Your goal — Could you set down every entry below exactly as it is?

Given data —

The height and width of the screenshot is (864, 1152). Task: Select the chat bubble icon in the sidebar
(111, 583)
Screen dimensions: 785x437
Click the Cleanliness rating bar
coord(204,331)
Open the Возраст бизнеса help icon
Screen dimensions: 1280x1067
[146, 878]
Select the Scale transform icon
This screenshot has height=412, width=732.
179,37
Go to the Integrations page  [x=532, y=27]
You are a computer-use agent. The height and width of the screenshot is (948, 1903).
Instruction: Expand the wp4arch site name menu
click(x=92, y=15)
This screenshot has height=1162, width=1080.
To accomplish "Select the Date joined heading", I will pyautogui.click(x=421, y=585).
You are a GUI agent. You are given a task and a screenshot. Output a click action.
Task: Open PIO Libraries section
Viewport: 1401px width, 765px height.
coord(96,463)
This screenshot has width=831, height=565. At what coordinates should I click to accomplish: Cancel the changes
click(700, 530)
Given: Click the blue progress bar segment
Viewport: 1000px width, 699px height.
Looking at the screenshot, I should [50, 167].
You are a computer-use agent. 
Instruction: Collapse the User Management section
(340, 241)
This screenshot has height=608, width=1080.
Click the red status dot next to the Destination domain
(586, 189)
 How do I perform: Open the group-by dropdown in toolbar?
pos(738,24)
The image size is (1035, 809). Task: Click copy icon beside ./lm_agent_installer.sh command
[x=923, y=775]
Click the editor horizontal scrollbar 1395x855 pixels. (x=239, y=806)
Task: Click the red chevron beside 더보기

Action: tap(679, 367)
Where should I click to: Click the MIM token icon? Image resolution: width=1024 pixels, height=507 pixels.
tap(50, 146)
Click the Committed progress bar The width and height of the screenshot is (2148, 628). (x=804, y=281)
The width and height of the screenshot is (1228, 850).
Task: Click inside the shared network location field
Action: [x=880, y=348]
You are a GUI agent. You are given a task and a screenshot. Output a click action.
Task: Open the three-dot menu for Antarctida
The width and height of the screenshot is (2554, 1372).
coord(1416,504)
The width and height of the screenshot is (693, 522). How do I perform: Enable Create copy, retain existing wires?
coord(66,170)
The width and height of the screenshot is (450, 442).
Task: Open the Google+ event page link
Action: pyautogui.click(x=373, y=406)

Task response —
The height and width of the screenshot is (864, 1152). Task: Select the chat bubble icon in the sidebar
(111, 583)
Screen dimensions: 785x437
Click the Cleanliness rating bar
coord(204,331)
Open the Возраст бизнеса help icon
Screen dimensions: 1280x1067
[146, 878]
Select the Scale transform icon
This screenshot has height=412, width=732.
179,37
Go to the Integrations page  [x=532, y=27]
You are a computer-use agent. The height and width of the screenshot is (948, 1903).
Instruction: Expand the wp4arch site name menu
click(x=92, y=15)
This screenshot has height=1162, width=1080.
To accomplish "Select the Date joined heading", I will pyautogui.click(x=421, y=585).
You are a GUI agent. You are given a task and a screenshot. Output a click action.
Task: Open PIO Libraries section
Viewport: 1401px width, 765px height.
coord(96,463)
This screenshot has width=831, height=565. At what coordinates should I click to accomplish: Cancel the changes
click(700, 530)
Given: Click the blue progress bar segment
Viewport: 1000px width, 699px height.
Looking at the screenshot, I should [50, 167].
You are a computer-use agent. 
Instruction: Collapse the User Management section
(340, 241)
This screenshot has height=608, width=1080.
Click the red status dot next to the Destination domain
(586, 189)
 How do I perform: Open the group-by dropdown in toolbar?
pos(738,24)
The image size is (1035, 809). Task: Click copy icon beside ./lm_agent_installer.sh command
[x=923, y=775]
Click the editor horizontal scrollbar 1395x855 pixels. (x=239, y=806)
Task: Click the red chevron beside 더보기

Action: tap(679, 367)
Where should I click to: Click the MIM token icon? Image resolution: width=1024 pixels, height=507 pixels.
tap(50, 146)
Click the Committed progress bar The width and height of the screenshot is (2148, 628). (x=804, y=281)
The width and height of the screenshot is (1228, 850).
Task: Click inside the shared network location field
Action: [x=880, y=348]
You are a GUI agent. You are given a task and a screenshot. Output a click action.
Task: Open the three-dot menu for Antarctida
The width and height of the screenshot is (2554, 1372).
coord(1416,504)
The width and height of the screenshot is (693, 522). How do I perform: Enable Create copy, retain existing wires?
coord(66,170)
The width and height of the screenshot is (450, 442).
Task: Open the Google+ event page link
Action: pyautogui.click(x=373, y=406)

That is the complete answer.